Rouamba was appointed Minister for Foreign Affairs by interim President Paul-Henri Sandaogo Damiba on 5 March 2022 as part of the transitional government following the January coup. She was installed in Ouagadougou on 11 March 2022. In her speech upon taking office, she said "Dear collaborators, I refuse to be traitors, we will refuse to be traitors and we will accomplish this mission with abnegation."

In March and again in April, she said that a three year transition period back to democracy proposed by the military junta was "realistic". In July, she said that the two-year period had been suggested by the nation's junta rather than imposed by ECOWAS "as some are saying on the internet." On 15 July, United Nations Peacebuilding Commission Chair Rahab Fatima met with Rouamba, affirming the ECOWAS timetable and strongly encouraging Burkina Faso to "swiftly implement ... a peaceful and inclusive transition process with respect for human rights, justice and the rule of law."
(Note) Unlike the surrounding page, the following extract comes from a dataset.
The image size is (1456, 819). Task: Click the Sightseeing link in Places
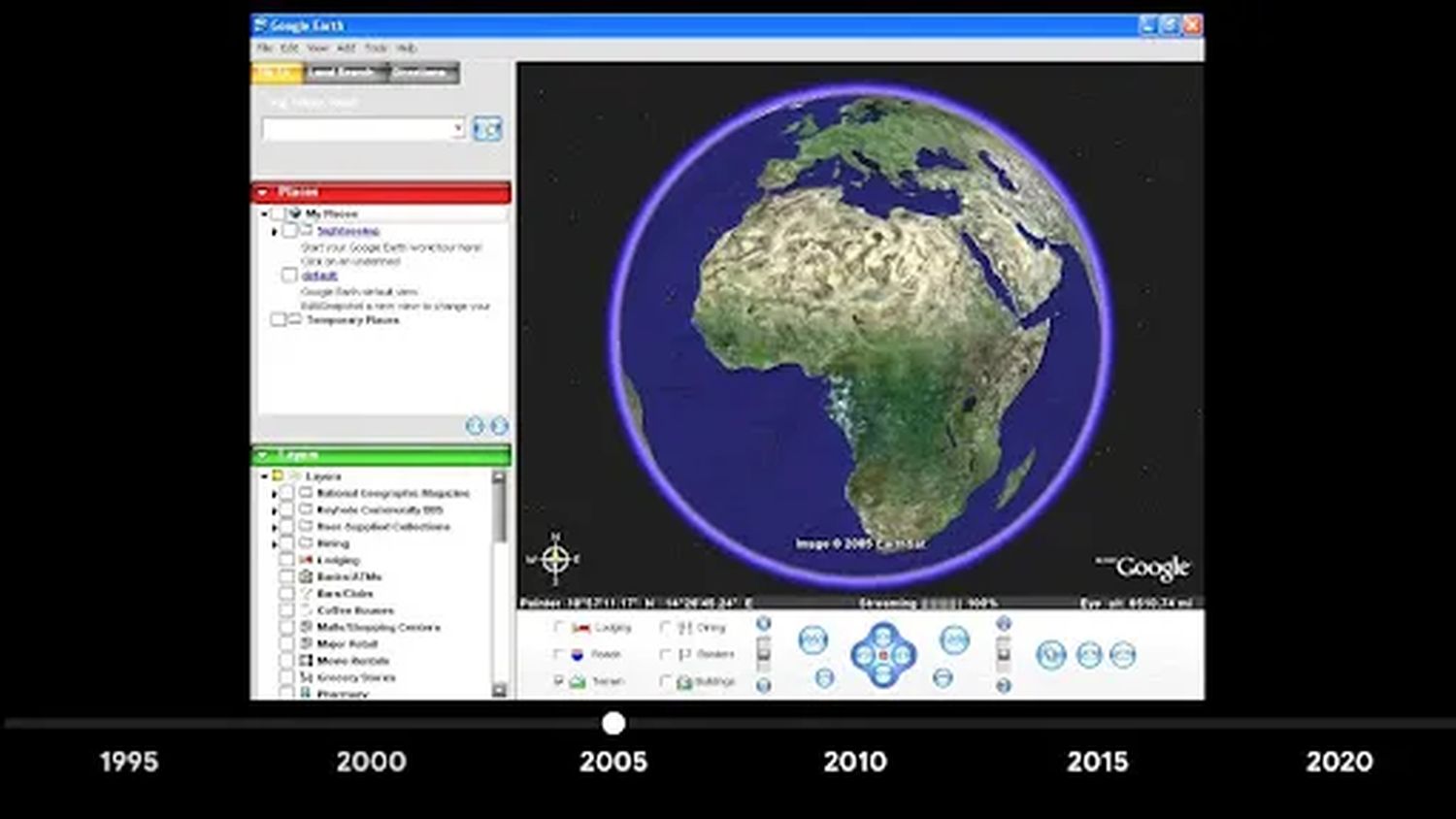click(x=347, y=231)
A decree read on national television announced Rouamba was fired as foreign minister on 17 December 2023 following a "mini-reshuffle" led by Burkinabé president Ibrahim Traoré. She was replaced by Karamoko Jean-Marie Traoré, who was the minister delegate for regional cooperation at the time. Analysts said her sacking came as a surprise, since she was said to be in Traoré's "close circle".